A familiar chill runs up my spine, leaving my skin feeling tight. The knife flips faster in my hand as I count my breaths methodically. As the icy blade closes in on itself, a hand closes around my fist, holding it steady. My eyes shoot up to Davey, who is smiling at me with those warm chocolate eyes, defrosting the ice around my heart. For a second, there is no sound, only the rhythmic dance of our breaths as they ease in and out.
“You—you could have hurt yourself!” I say as I stand, and she drops my hand.
“Relax. I have fantastic reflexes, and even if I hurt myself, I’m a doctor, remember? I can patch myself up.” She offers her smiles up so easily. Why is she always smiling?
Before I can stop myself, my hand reaches forward and grasps her chin between my fingers. As I tilt her face up to mine, the smile falls from her face.

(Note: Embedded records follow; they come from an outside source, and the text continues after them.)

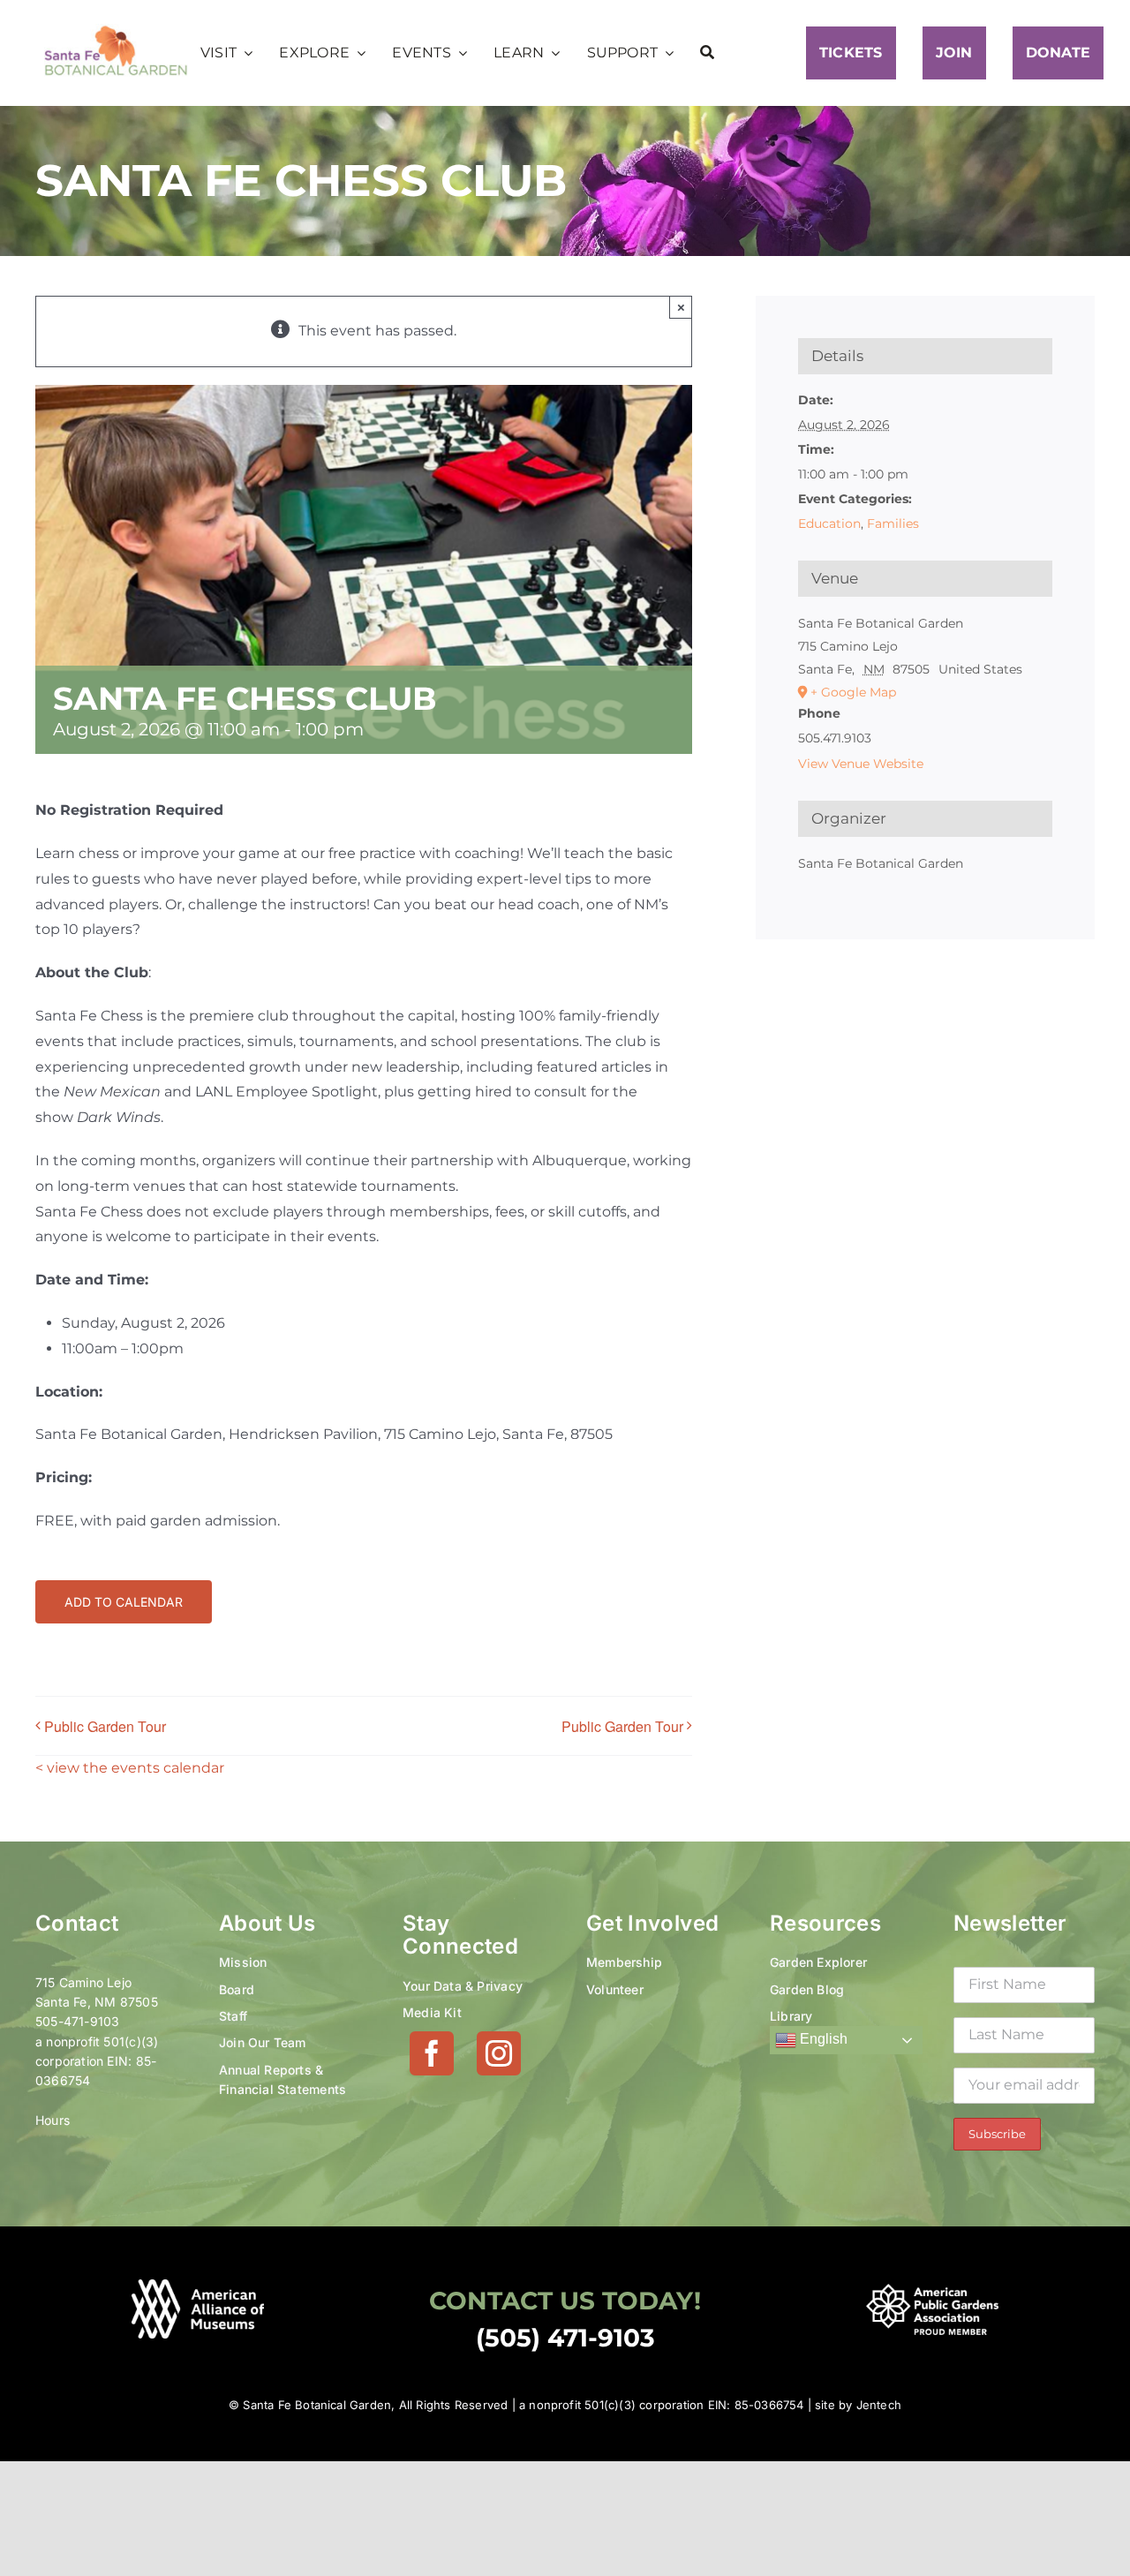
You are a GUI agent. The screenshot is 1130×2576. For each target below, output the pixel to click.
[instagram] (499, 2053)
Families (893, 523)
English (822, 2039)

“Don’t take your safety lightly. You’re one of my people now. We are a team here, so we all contribute and we all follow the orders that keep us safe. Do you understand?” It’s too harsh. It’s too much. She has been through so much tonight, but I can’t stand the idea of her being so cavalier about this. It’s my job to keep everyone safe, and that includes her now.
I expect her to shove me away, maybe a slap to my hand or face while she’s at it. What I don’t expect is the hazy way her pupils expand and her mouth parts for me. I don’t expect her breathing to be heavier while my eyes trail down the long expanse of her neck. When they catch the soft swells of her breasts, her nipples pebble against the thin fabric.
Oh, fuck.
She nods, her chin still captured between my fingers. “I understand,” she whispers. It would be so easy to tilt my head down and feel those soft lips with my own. The easy way she understands, the delicious way she stares up at me. It’s addicting. I can’t afford to mess around with anyone, let alone someone we just brought in, so I release my fingers and take a step back from her, back into the coldness of the cabin. Maybe I should sleep on the couch tonight.
Before I mention it, she stands and stretches her long body towards the ceiling with a yawn. I drink in the smooth expanse of her skin, the way her top grazes the swells of her breasts. Those fucking nipples are just staring at me, and I’m trying my hardest not to drool, or reach out and tug.
Shaking my head, I take the hint. “Right. You must be exhausted. The bedroom's over here.” A sincere smile lights up her face, and I know for a fact that I will not sleep tonight.